PyPI: ➡️ PyPI Publish

parameters

here below are some of the parameters you can use for initai the Object PreParser from the package preparser:

Parameters Type Description
url_list list The list of URLs to parse from. Default is an empty list.
request_call_back_func Callable or None A callback function according to the parser_mode to handle the BeautifulSoup object or request json Object. and if you want to show your business process failed, you can return None, otherwise please return a not None Object.
parser_mode 'html', 'api' or 'html_dynamic' The pre-parsing datas mode,default is 'html'.
html: parse the content from static html, and return an BeautifulSoup Object.
api: parse the datas from an api, and return the json Object.
html_dynamic: parse from the whole webpage html content and return an BeautifulSoup Object, even the content that generated by the dynamic js code.
**and all of Object you can get when you defined the request_call_back_func, otherwise get it via the object of PreParer(....).cached_request_datas
cached_data bool weather cache the parsed datas, defalt is False.
start_threading bool Whether to use threading pool for parsing the data. Default is False.
threading_mode 'map' or 'single' to run the task mode, default is single.
map: use the map func of the theading pool to distribute tasks.
single: use the submit func to distribute the task one by one into the theading pool.
stop_when_task_failed bool wheather need stop when you failed to get request from a Url,default is True
threading_numbers int The maximum number of threads in the threading pool.

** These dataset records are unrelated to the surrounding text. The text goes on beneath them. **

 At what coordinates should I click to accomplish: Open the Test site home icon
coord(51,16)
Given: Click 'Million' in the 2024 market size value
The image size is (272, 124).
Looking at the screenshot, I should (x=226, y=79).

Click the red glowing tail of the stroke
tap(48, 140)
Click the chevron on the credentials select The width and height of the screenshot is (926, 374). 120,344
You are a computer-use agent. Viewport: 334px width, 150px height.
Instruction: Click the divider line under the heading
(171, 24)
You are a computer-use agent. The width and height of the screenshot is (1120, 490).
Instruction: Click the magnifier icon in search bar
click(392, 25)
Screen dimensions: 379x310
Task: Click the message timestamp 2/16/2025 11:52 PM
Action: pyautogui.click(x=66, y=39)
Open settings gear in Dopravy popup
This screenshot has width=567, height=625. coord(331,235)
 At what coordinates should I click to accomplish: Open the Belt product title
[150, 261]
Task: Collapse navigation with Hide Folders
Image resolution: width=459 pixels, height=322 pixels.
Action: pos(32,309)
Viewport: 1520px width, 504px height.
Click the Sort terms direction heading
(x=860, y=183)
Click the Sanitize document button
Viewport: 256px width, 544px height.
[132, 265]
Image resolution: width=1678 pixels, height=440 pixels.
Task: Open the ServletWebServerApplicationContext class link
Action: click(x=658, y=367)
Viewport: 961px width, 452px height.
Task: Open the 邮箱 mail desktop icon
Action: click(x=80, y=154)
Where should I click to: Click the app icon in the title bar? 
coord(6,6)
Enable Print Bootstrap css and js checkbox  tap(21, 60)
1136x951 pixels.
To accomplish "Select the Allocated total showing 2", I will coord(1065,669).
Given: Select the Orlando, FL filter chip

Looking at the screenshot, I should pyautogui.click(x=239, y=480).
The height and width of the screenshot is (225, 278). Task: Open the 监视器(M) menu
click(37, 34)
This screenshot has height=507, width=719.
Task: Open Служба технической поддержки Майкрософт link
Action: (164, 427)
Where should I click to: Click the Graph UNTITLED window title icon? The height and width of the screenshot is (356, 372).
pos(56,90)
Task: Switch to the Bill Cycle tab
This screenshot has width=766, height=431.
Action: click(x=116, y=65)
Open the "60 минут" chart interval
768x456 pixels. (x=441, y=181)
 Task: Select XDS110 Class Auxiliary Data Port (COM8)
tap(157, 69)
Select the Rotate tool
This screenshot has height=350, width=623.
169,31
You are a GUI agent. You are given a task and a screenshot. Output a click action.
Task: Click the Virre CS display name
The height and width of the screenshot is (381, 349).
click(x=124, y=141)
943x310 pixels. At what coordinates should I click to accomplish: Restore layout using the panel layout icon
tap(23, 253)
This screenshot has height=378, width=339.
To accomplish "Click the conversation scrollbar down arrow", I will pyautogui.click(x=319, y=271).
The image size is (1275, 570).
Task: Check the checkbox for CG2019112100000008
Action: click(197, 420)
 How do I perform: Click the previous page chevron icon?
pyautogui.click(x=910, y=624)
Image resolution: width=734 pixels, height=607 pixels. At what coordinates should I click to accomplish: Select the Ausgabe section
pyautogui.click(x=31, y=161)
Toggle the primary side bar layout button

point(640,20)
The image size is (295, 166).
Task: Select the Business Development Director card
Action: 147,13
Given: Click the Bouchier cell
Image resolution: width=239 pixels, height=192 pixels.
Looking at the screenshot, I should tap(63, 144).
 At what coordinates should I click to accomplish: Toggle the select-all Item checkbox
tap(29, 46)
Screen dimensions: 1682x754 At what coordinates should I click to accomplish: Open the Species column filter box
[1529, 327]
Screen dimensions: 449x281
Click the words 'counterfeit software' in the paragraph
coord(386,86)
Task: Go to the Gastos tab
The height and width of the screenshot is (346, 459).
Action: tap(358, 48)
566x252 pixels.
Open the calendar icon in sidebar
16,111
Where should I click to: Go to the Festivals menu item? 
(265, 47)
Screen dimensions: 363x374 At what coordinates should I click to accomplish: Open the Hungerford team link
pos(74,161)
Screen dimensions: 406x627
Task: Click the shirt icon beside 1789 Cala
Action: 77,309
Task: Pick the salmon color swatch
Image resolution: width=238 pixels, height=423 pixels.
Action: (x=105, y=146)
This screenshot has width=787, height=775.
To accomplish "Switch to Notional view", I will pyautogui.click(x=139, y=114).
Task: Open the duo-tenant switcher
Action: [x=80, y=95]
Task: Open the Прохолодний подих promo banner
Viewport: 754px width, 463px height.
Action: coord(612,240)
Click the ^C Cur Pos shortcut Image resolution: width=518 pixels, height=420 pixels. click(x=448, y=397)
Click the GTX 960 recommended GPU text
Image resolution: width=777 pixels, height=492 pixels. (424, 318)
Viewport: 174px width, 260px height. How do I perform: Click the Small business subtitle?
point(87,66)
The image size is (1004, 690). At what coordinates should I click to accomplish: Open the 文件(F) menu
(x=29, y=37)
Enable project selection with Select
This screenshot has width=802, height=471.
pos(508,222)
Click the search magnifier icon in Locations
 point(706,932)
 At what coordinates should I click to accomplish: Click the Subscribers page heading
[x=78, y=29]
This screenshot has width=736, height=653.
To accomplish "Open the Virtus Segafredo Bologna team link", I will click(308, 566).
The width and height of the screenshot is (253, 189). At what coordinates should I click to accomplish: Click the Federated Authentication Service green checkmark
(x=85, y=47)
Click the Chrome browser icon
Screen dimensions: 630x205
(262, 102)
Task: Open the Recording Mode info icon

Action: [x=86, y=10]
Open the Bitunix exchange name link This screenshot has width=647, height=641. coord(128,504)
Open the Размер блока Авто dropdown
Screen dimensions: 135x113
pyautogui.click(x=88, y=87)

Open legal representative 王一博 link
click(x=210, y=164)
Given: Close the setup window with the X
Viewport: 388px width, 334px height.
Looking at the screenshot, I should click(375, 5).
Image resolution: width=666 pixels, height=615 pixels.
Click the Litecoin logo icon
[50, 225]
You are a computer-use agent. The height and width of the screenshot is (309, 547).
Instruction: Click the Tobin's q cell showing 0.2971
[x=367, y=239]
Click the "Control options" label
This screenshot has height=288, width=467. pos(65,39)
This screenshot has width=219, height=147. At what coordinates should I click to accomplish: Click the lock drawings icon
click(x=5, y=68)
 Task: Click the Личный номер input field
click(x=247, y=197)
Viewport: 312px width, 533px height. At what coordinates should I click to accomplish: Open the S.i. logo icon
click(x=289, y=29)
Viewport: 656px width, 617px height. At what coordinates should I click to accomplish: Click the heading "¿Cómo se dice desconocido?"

Default is 3.
checked_same_site bool wheather need add more headers info to pretend requesting in a same site to parse datas, default is True,to resolve the CORS Block.

example

#  test.py
from preparser import PreParser,BeautifulSoup,Json_Data,Filer


def handle_preparser_result(url:str,preparser_object:BeautifulSoup | Json_Data) -> bool:
    # here you can just write the bussiness logical you want
    
    # attention:
    # preparser_object type depaned on the `parser_mode` in the `PreParser`:
    #               'api' : preparser_object is the type of a Json_Data
    #               'html' : preparser_object is the type of a BeautifulSoup 
    
    ........
    
    # for the finally return:
    # if you want to show current result is failed just Return a None, else just return any object which is not None.
    return preparser_object


if __name__ == "__main__":
    
    #  start the parser
    url_list = [
        'https://example.com/api/1',
        'https://example.com/api/2',
        .....
    ]
  
    parser = PreParser(
        url_list=url_list,
        request_call_back_func=handle_preparser_result,
        parser_mode='api',    # this mode depands on you set, you can use the "api" or "html"
        start_threading=True,
        threading_mode='single',
        cached_data=True,
        stop_when_task_failed=False,
        threading_numbers=3,
        checked_same_site=True
    )
    
    #  start parse
    parser.start_parse()

    # when all task finished, you can get the all task result result like below:
    all_result = parser.cached_request_datas
    
    # if you want to terminal, just execute the function here below
    # parser.stop_parse()

    # also you can use the Filer to save the final result above
    # and also find the datas in the `result/test.json` 
    filer = Filer('json')
    filer.write_data_into_file('result/test',[all_result])

Get Help

Get help ➡️ Github issue

Update logs

  • version 2.0.5 : remove the dynamic mode browser core install from setup into package call.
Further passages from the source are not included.